Reed: A dozen people? Okay. So here's the thing, the argument that I would make is you can't do continuous delivery, unless you're doing continuous integration. And if you've got a team of 12 people and they're all kind of working in the same space, continuous integration can be, "Hey, Sally, I can't build. Hey, Bob, I can't build, fix it." Or maybe the code base is small enough that I can fix any part of the code base because the product is small enough.

And that's actually okay. Jez Humble tells a great story about I think he called the CI on a dime a day or something, where they had a rubber chicken, and the rubber chicken went around. And that was that was the CI lock. And that worked for some amount of people. And at some point, you will get to a point in time where that doesn't work anymore, and then you'll have to look at some of the patterns that large established companies- and there's a lot of domain knowledge there that you can use to deploy that. But you can do CI very manually. And if that works for your team, where it's you in a garage and you can see everybody, cool.

Kromhout: Like even the gov.uk people use the Badger of deploy for a while. And it was an adorable little stuffed badger that they just had sitting above whoever's cubicle was doing a deploy.

Burrell: One thing I'd like to add is it's easy to look at companies like Netflix or Slack and say, "Oh, they've got it all figured out.” I'm hoping in 10 years, we look back and say, "Well, we thought we had it all figured out and it was definitely better than when we first started but now it's even better.” And so it's that continuous improvement, you know, "How can we do it better?"

The other thing I'd like to point out is, it's tempting to say, "All right, well, these big companies have it figured out, let's do exactly what they do," right? And a lot of what we do may just be overkill for your needs. It may be too much.

Reed: I was just going to say I love the last slide of your talk. You have to tell them what it is. They didn't know.

Allen: You mean, the part about the combine? Oh, yes, the questions. Actually, shout out to Jessica. She actually gave me that. And we were talking about my talk. And she's like, "Oh," and then she summarized it that way.

Kromhout: Holly, say what your last slide was.

Allen: My last slide was "Learn faster." But the one before that was "Copy the questions, not the answers." Ask what's going to work for you.

Kromhout: And I think that that's a really good point because so often we look at the architectures that organizations built starting a while ago with different constraints and different sets of options out there. If it is 2014 and you're deciding to do some big data, you're probably using EMR on AWS. And that's probably one of the only choices out there. In 2018, you have other choices, various cloud providers, various SaaS options, and maybe you've decided that the hype cycle is such that the next thing you're trying to do is something completely different.

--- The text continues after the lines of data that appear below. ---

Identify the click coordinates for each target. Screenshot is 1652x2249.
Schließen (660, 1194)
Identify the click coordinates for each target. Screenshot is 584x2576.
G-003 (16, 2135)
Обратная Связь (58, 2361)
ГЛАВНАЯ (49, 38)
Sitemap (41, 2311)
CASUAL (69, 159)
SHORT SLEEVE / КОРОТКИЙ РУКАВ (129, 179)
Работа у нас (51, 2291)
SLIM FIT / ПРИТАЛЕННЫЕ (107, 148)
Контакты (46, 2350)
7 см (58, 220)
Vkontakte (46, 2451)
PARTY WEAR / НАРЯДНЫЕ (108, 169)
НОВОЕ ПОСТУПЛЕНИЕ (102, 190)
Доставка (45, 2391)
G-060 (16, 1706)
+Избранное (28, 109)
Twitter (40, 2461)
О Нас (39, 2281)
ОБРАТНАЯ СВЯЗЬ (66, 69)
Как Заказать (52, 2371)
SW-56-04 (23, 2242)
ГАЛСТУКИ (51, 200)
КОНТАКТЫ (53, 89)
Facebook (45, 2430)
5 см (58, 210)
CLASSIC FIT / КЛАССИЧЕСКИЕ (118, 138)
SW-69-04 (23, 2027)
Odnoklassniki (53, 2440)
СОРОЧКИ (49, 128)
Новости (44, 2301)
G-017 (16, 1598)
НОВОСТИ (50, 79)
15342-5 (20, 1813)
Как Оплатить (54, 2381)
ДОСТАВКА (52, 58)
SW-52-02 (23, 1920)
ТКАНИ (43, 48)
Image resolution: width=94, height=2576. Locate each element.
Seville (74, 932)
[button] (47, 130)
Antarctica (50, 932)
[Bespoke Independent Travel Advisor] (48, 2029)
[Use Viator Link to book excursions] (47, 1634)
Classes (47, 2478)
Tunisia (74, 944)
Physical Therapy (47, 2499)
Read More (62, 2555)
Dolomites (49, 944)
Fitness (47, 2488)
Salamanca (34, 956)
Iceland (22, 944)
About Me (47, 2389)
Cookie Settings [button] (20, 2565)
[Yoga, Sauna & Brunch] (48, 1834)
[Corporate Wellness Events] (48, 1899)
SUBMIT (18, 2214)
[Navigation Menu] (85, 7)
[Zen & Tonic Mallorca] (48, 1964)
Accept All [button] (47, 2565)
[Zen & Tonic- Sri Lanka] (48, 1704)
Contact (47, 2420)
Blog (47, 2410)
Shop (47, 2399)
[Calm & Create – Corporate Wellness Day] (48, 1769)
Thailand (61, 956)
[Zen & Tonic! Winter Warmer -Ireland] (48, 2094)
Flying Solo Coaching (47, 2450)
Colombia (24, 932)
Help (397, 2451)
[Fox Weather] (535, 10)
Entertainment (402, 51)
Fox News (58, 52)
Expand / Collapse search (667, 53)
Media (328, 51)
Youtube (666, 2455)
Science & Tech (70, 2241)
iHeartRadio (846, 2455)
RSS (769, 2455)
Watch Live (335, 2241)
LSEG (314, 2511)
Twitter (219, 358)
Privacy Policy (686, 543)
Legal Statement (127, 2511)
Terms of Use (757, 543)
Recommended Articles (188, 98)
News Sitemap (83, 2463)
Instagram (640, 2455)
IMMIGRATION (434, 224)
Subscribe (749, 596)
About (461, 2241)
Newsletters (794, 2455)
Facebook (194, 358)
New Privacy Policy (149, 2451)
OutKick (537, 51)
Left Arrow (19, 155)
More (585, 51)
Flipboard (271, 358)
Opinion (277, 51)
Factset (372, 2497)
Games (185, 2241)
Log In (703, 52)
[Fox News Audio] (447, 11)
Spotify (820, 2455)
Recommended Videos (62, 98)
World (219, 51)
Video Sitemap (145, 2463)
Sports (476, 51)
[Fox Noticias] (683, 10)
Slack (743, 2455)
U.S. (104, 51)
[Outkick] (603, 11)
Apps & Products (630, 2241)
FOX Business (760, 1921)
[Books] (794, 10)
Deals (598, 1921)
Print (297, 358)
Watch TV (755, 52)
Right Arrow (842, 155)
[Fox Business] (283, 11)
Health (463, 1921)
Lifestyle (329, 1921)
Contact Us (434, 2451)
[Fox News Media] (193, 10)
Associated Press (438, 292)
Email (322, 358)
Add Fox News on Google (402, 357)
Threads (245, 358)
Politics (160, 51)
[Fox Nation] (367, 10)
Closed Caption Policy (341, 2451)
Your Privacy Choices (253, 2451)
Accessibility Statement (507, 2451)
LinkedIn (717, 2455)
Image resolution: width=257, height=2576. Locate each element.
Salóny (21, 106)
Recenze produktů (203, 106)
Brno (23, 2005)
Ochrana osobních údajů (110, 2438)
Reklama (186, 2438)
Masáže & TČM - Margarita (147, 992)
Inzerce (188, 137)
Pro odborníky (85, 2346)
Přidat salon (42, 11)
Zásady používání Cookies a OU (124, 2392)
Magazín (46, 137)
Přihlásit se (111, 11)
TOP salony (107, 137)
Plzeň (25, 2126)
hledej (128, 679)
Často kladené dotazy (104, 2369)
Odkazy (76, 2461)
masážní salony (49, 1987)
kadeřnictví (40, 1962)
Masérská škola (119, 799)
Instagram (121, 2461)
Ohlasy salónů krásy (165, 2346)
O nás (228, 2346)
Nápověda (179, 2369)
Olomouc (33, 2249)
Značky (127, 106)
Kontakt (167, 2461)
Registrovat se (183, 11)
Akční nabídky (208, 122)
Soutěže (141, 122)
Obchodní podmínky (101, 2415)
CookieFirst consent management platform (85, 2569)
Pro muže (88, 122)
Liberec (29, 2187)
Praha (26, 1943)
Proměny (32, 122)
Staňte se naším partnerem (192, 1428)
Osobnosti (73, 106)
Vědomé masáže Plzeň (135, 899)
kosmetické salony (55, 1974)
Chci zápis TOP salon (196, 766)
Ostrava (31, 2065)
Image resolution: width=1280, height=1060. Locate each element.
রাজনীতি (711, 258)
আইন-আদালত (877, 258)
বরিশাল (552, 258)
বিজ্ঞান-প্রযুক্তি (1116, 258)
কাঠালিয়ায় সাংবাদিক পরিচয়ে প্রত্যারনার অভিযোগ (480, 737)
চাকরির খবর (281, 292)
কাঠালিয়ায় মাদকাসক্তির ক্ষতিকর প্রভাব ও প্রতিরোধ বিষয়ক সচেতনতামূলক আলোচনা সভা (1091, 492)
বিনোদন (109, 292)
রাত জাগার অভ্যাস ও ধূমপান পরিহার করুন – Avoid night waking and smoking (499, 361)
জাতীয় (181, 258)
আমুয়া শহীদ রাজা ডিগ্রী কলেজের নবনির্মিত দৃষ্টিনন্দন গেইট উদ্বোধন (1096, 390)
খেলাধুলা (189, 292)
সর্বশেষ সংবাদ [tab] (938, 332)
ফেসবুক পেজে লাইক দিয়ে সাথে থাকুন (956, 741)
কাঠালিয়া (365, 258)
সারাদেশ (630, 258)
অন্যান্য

And so trying to set up the things that someone did, remember, they were operating with specific constraints, solving a specific problem at a specific moment in time with the staff and the available cloud and SaaS offerings that existed. And so it doesn't make any sense at all to try to replicate that.

Continuous Profiling

Man 7: Hi, my name is Ravi. This question is for Greg. So as DevOps sometimes I may not be having complete idea of what my application is doing at the time of incident. So let's say if I had the profiles collected at that time, like continuous profiling. So we may be having an idea like what the problem is during that incident time. So do you have any such tools for Netflix which does continuous profiling and initiations to do better such tooling?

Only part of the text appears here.